**Information supplied:**
/---
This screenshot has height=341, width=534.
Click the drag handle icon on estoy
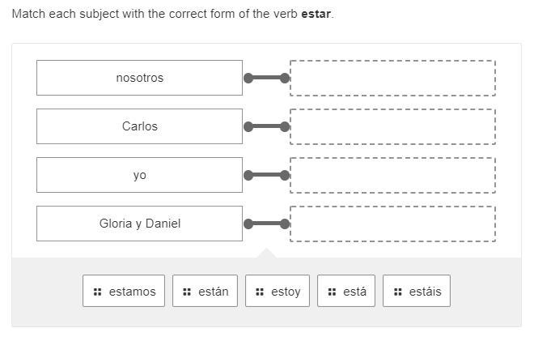point(260,292)
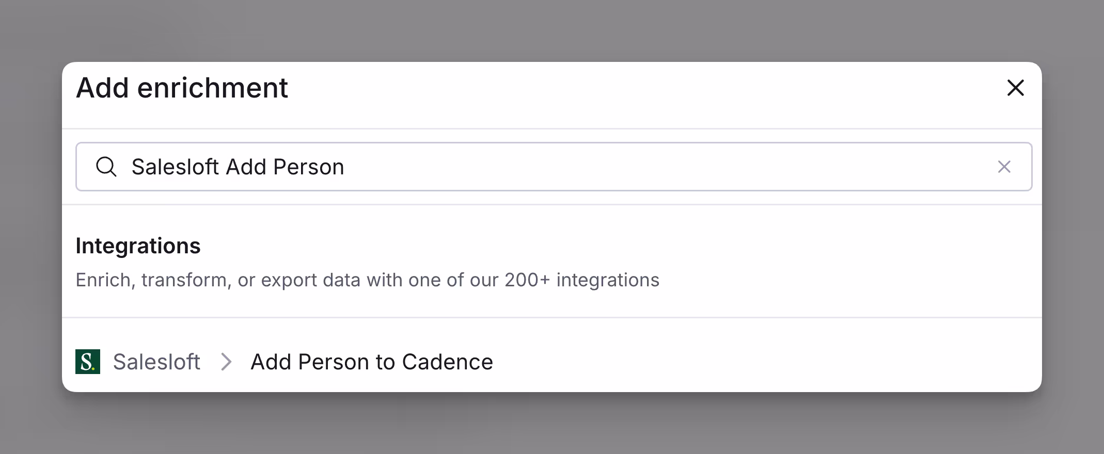Screen dimensions: 1104x454
Task: Clear the search field text
Action: pyautogui.click(x=1004, y=167)
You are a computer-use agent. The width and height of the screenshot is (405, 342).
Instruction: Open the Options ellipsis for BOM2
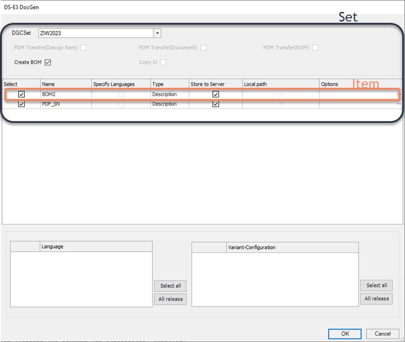coord(400,95)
\---
**What needs to be done:** Restate the entries verbatim, without pictures.

**Solution to the exercise:**
This screenshot has height=341, width=534.
Click the drag handle icon on estoy
point(260,292)
Screen dimensions: 1104x454
Task: Clear the search field text
Action: pyautogui.click(x=1004, y=167)
You are a computer-use agent. The width and height of the screenshot is (405, 342).
Instruction: Open the Options ellipsis for BOM2
coord(400,95)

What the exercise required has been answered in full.